Saved entries
━━━
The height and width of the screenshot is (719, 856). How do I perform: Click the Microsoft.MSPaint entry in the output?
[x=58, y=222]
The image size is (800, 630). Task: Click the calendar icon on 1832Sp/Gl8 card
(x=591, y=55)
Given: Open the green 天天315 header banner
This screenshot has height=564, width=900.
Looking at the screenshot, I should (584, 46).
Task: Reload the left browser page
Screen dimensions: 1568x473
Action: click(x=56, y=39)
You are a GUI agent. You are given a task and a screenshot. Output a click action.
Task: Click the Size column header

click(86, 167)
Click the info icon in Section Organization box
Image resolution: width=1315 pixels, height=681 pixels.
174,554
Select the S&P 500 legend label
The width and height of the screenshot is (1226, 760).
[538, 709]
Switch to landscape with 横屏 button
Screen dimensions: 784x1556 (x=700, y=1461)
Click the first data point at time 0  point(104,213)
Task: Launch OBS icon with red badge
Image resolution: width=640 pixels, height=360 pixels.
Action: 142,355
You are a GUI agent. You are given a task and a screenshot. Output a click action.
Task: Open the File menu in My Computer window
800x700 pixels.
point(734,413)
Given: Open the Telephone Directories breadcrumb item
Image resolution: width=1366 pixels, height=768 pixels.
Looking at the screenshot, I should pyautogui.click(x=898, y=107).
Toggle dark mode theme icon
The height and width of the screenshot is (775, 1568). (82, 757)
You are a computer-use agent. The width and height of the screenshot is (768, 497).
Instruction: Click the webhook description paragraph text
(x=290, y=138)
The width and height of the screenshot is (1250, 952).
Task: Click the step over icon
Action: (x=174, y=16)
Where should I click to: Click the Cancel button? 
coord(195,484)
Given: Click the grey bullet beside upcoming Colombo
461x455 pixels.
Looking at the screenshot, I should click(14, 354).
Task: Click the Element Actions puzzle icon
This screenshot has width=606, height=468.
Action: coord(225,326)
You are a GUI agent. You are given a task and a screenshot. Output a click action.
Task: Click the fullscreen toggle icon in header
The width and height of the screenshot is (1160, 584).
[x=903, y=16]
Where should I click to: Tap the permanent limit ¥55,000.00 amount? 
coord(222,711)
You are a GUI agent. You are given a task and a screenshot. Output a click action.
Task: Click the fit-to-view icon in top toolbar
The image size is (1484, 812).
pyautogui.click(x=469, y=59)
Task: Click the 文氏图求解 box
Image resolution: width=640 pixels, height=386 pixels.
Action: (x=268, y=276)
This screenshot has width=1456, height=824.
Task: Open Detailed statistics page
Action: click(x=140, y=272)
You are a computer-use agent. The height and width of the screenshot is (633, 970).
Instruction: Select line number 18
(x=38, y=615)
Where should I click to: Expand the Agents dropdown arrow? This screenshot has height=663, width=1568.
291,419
━━━
• EXERCISE DESCRIPTION:
Copy the entries above exactly, so that each line matches the original.

• SOLUTION FOR THIS PROBLEM:
The height and width of the screenshot is (719, 856). How do I perform: Click the Microsoft.MSPaint entry in the output?
[x=58, y=222]
The image size is (800, 630). Task: Click the calendar icon on 1832Sp/Gl8 card
(x=591, y=55)
Given: Open the green 天天315 header banner
This screenshot has height=564, width=900.
Looking at the screenshot, I should (584, 46).
Task: Reload the left browser page
Screen dimensions: 1568x473
Action: click(x=56, y=39)
You are a GUI agent. You are given a task and a screenshot. Output a click action.
Task: Click the Size column header

click(86, 167)
Click the info icon in Section Organization box
Image resolution: width=1315 pixels, height=681 pixels.
174,554
Select the S&P 500 legend label
The width and height of the screenshot is (1226, 760).
[538, 709]
Switch to landscape with 横屏 button
Screen dimensions: 784x1556 (x=700, y=1461)
Click the first data point at time 0  point(104,213)
Task: Launch OBS icon with red badge
Image resolution: width=640 pixels, height=360 pixels.
Action: 142,355
You are a GUI agent. You are given a task and a screenshot. Output a click action.
Task: Open the File menu in My Computer window
800x700 pixels.
point(734,413)
Given: Open the Telephone Directories breadcrumb item
Image resolution: width=1366 pixels, height=768 pixels.
Looking at the screenshot, I should pyautogui.click(x=898, y=107).
Toggle dark mode theme icon
The height and width of the screenshot is (775, 1568). (82, 757)
You are a computer-use agent. The width and height of the screenshot is (768, 497).
Instruction: Click the webhook description paragraph text
(x=290, y=138)
The width and height of the screenshot is (1250, 952).
Task: Click the step over icon
Action: (x=174, y=16)
Where should I click to: Click the Cancel button? 
coord(195,484)
Given: Click the grey bullet beside upcoming Colombo
461x455 pixels.
Looking at the screenshot, I should click(14, 354).
Task: Click the Element Actions puzzle icon
This screenshot has width=606, height=468.
Action: coord(225,326)
You are a GUI agent. You are given a task and a screenshot. Output a click action.
Task: Click the fullscreen toggle icon in header
The width and height of the screenshot is (1160, 584).
[x=903, y=16]
Where should I click to: Tap the permanent limit ¥55,000.00 amount? 
coord(222,711)
You are a GUI agent. You are given a task and a screenshot. Output a click action.
Task: Click the fit-to-view icon in top toolbar
The image size is (1484, 812).
pyautogui.click(x=469, y=59)
Task: Click the 文氏图求解 box
Image resolution: width=640 pixels, height=386 pixels.
Action: (x=268, y=276)
This screenshot has width=1456, height=824.
Task: Open Detailed statistics page
Action: click(x=140, y=272)
You are a computer-use agent. The height and width of the screenshot is (633, 970).
Instruction: Select line number 18
(x=38, y=615)
Where should I click to: Expand the Agents dropdown arrow? This screenshot has height=663, width=1568.
291,419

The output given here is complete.